YOUR GOAL
In the account of a CF clinic appointment below, when did the writer's arthritis flare-ups start?

Yesterday, I had a CF clinic follow-up appointment. We (CF team and I) celebrated joyously when we learned that despite the flu that had plagued me the previous week, the antibiotics that had been treating my bacterial lung infections were working (at least to keep the infections in check for the moment) and that my lung functions were UP. That’s a big thing for a CF-er, especially an “old” CF-er like me, and typically makes for a really momentously good appointment day. Unfortunately, like many others with CF, there are other factors to be considered besides lung function.

I have CF-related arthritis that has been getting chronically worse the last few months. I present with mysterious rashes, severe and sometimes random arthritic pain that spreads to my surrounding muscles. I started flare-ups 14 years ago, the year Bob and I got married. That flare-up left me on steroids, pain meds and I couldn’t walk for a week. Luckily the flare-ups were few and far between for many years, maybe one every six months. Then just last year they started in again and became more frequent. First every couple of months, then every couple of weeks. Now, I can honestly say that not a day goes by that I don’t have severe joint pain somewhere in my body. Sometimes it consumes me and other days, other things with my health overshadow it and I just get through the pain. I’m on regular pain medications for it now, which I hate. Like our Miss Meghan with her flu, there are days I throw my hands up in frustration just wanting to feel better and wanting to know when that’s going to happen, if ever.

RECORDS SUPPLIED
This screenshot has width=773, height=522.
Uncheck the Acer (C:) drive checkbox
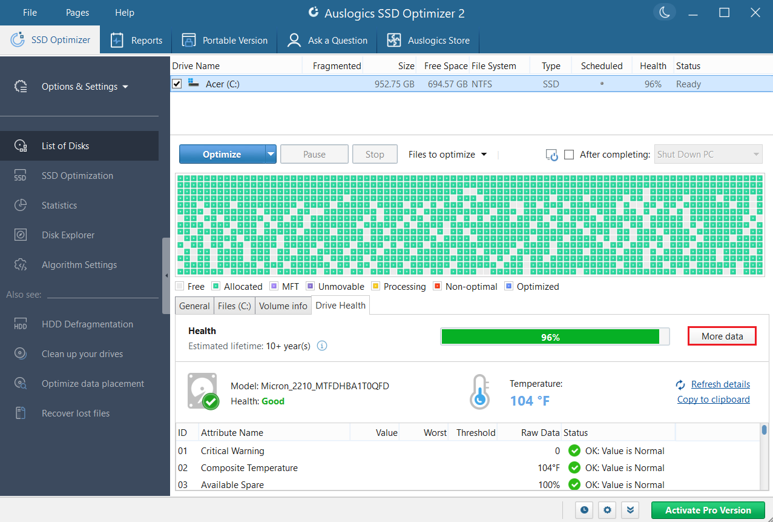pos(177,84)
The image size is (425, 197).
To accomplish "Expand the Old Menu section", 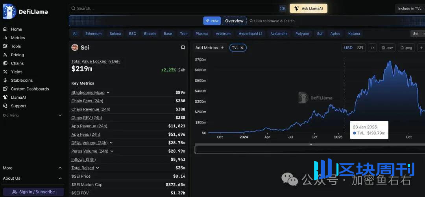I will tap(60, 116).
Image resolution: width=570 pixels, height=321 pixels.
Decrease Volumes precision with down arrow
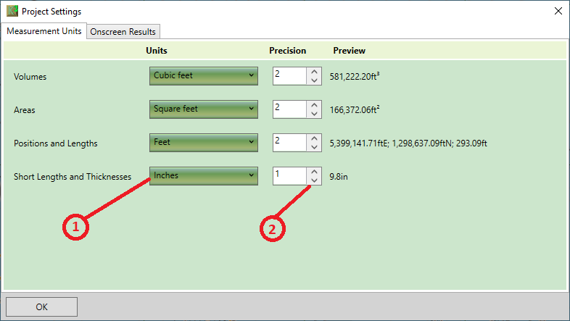313,80
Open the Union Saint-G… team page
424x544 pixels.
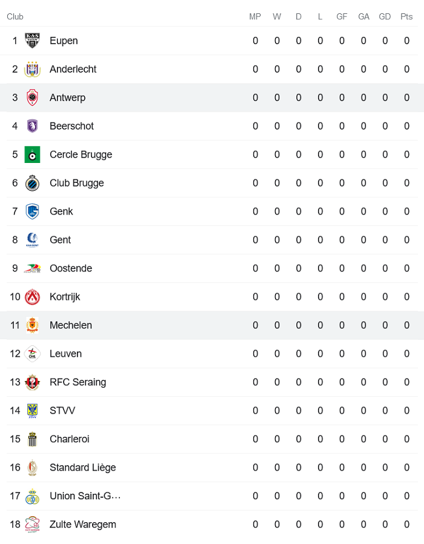(x=85, y=496)
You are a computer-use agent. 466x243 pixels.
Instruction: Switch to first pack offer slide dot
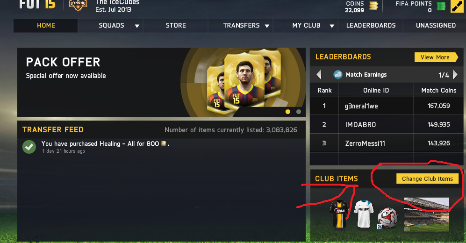tap(287, 112)
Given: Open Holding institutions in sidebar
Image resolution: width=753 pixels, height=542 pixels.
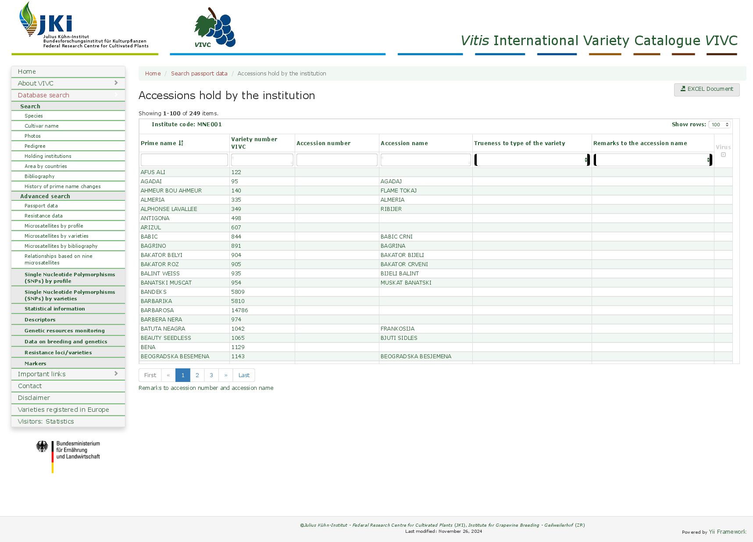Looking at the screenshot, I should click(48, 156).
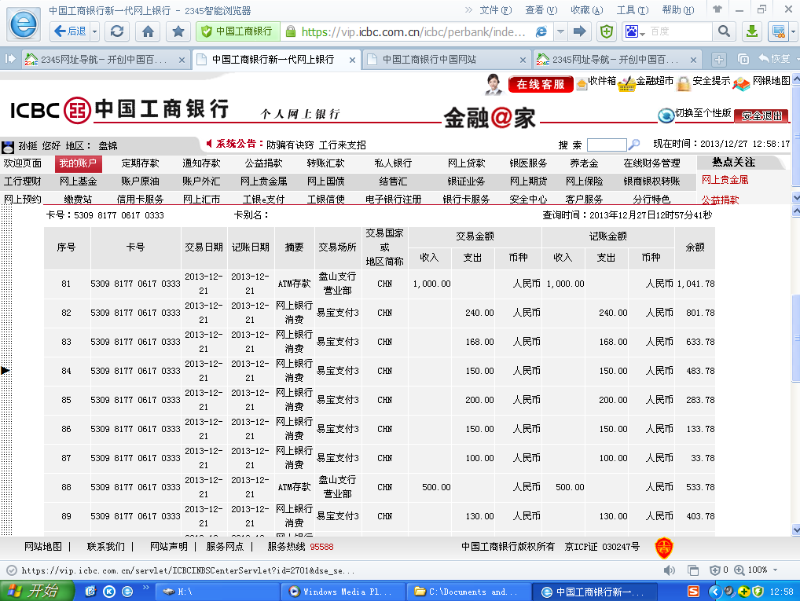The image size is (800, 601).
Task: Open the 定期存款 menu item
Action: click(x=140, y=163)
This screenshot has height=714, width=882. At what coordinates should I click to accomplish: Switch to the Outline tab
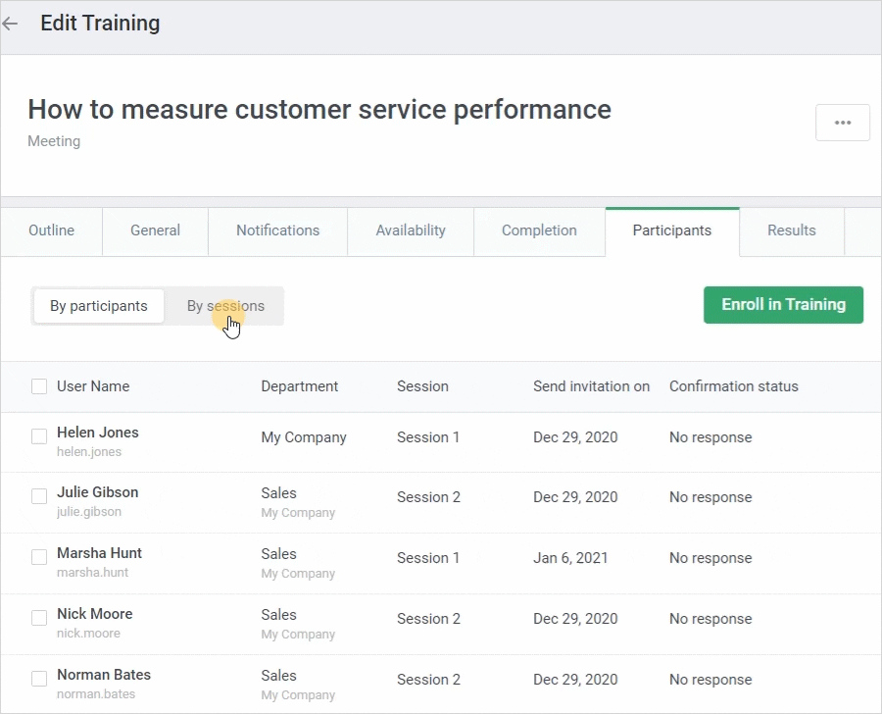51,230
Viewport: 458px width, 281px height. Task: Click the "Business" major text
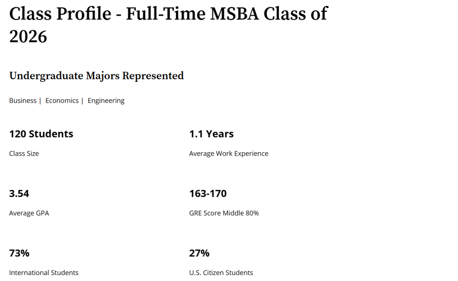pos(22,100)
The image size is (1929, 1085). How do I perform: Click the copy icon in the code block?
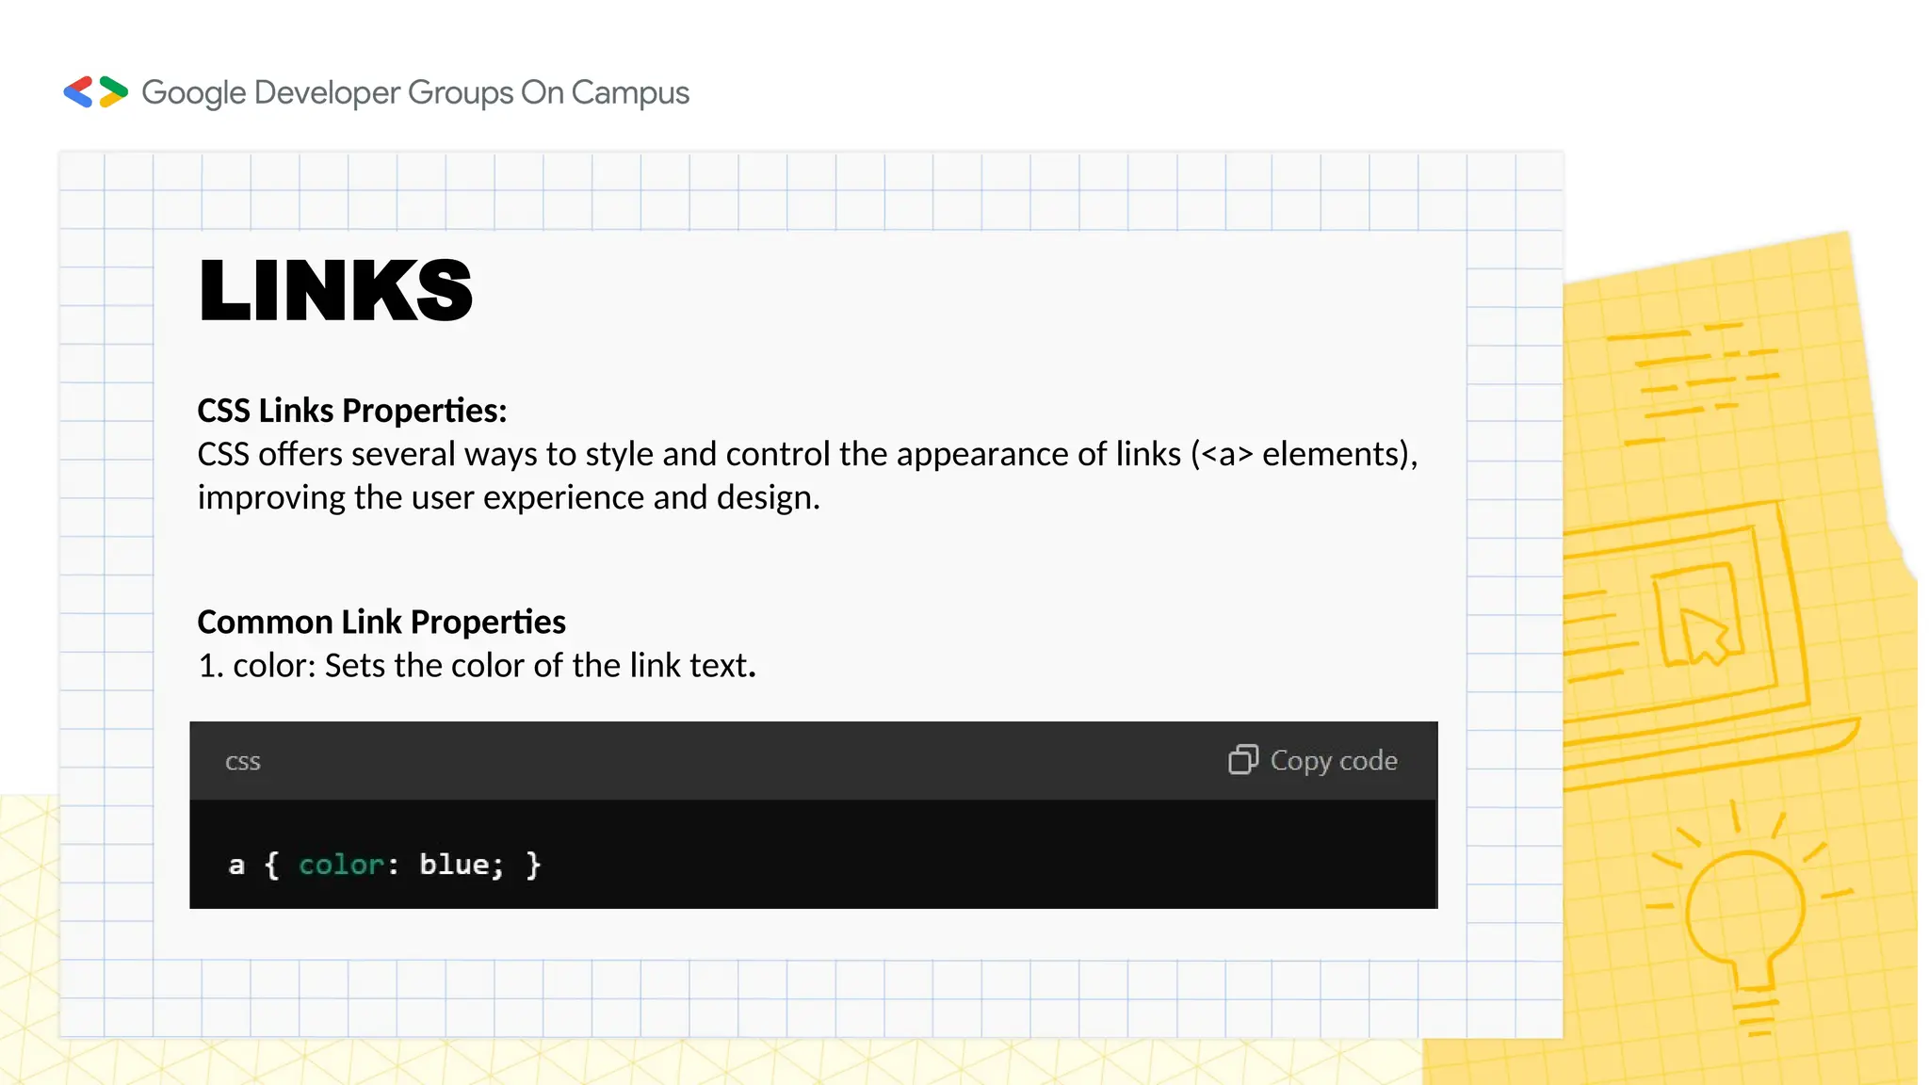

WRITTEN ANSWER
Fourteen years ago, the year the writer and Bob got married.